▶ [TASK DIRECTIONS]:
Word for word, retype the lines from the one containing "Task: Restart kernel and run all cells" to the one containing "Select the 全文模版 tab 1529x784 pixels." below, keeping both end lines and dropping the pictures.

▶ [RECORDS FOR THIS TASK]:
◇ ◇ ◇ ◇ ◇

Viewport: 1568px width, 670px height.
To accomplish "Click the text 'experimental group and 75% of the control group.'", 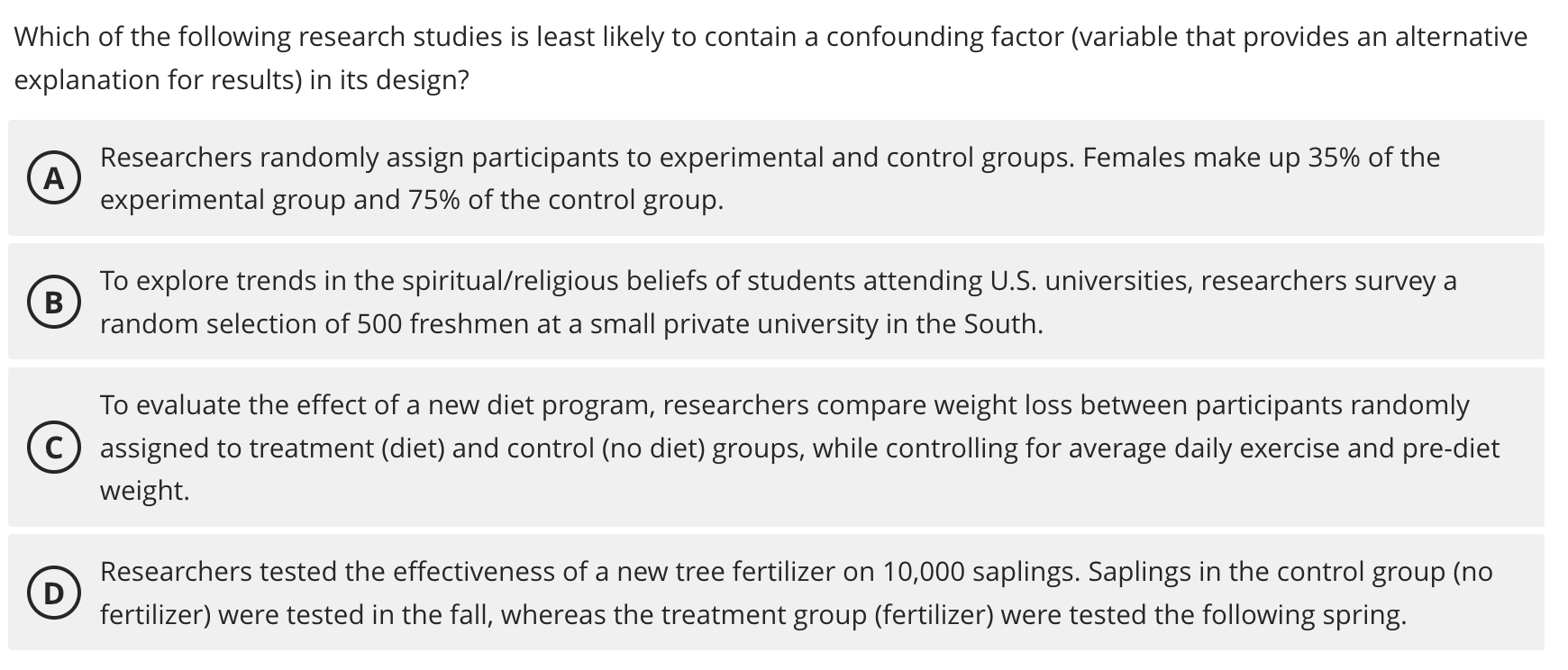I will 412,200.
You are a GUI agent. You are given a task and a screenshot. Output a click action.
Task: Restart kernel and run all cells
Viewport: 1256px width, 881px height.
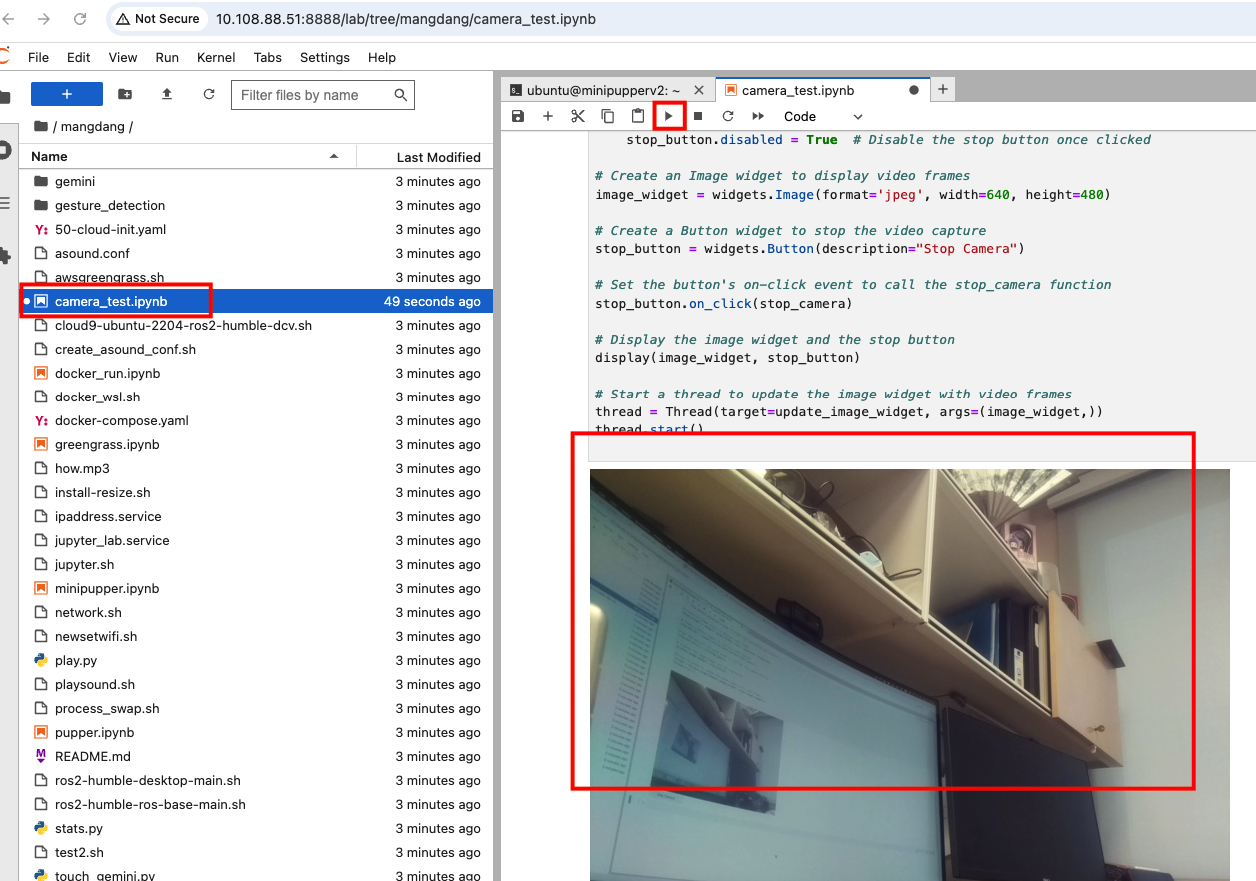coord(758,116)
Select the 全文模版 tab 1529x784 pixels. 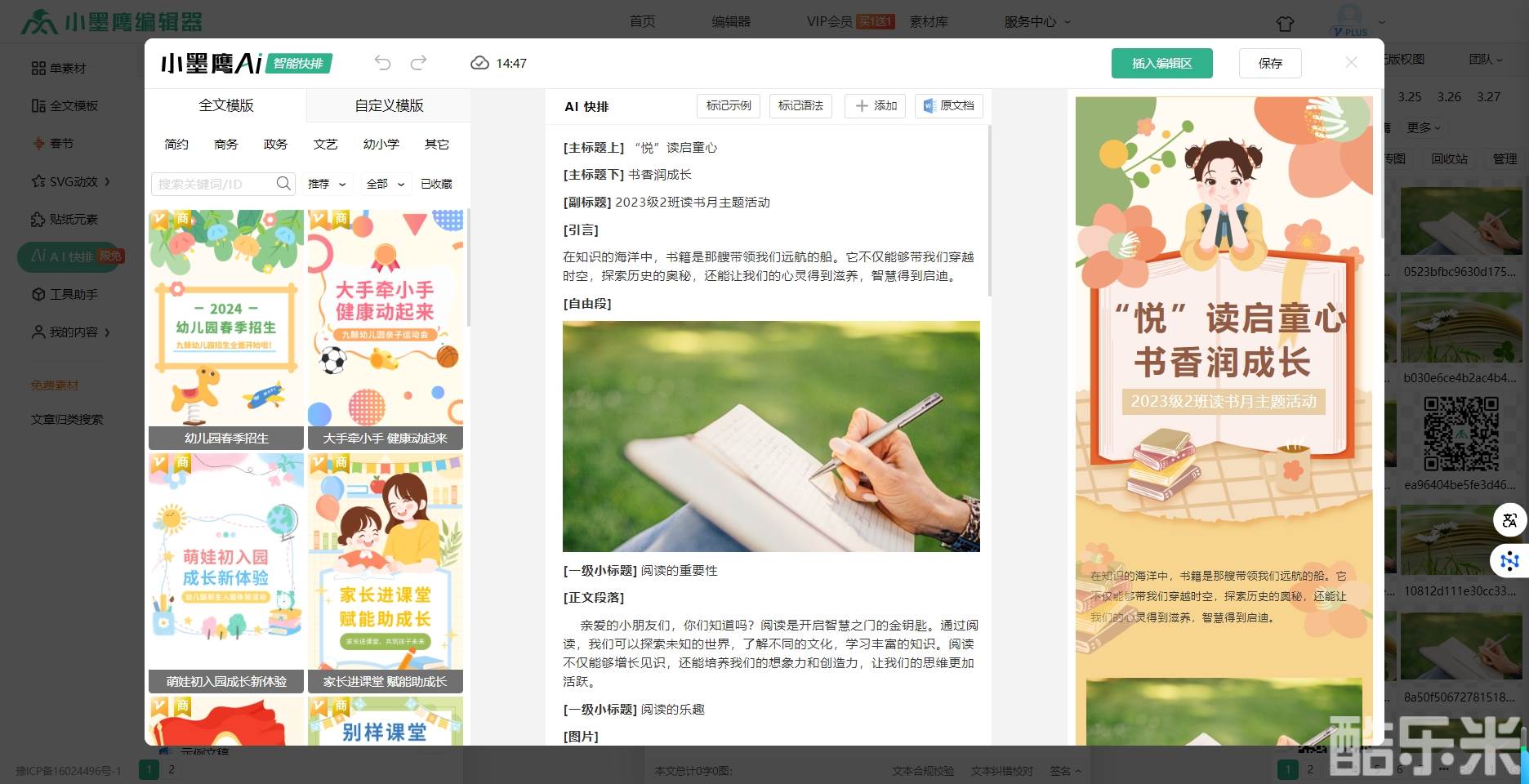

◇ ◇ ◇ ◇ ◇

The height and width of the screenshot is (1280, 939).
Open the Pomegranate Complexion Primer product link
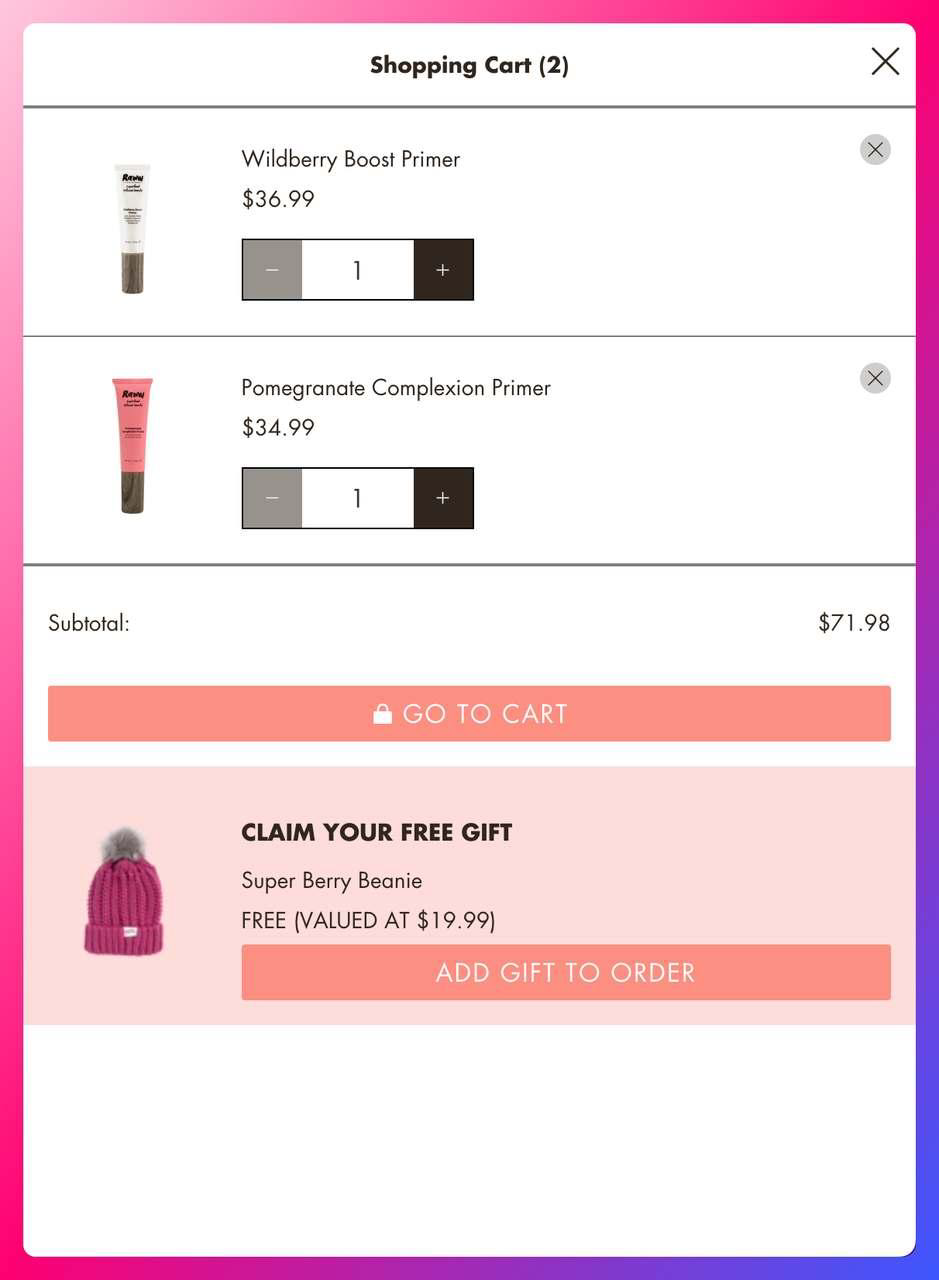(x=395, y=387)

◇ ◇ ◇ ◇ ◇

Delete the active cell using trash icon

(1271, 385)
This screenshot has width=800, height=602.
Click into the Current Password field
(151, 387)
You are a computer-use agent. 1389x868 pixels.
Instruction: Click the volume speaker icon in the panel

◇ ◇ ◇ ◇ ◇

▶ [RESPONSE TO THE EXERCISE]:
Task: Restart kernel and run all cells
Viewport: 1256px width, 881px height.
coord(758,116)
Select the 全文模版 tab 1529x784 pixels. 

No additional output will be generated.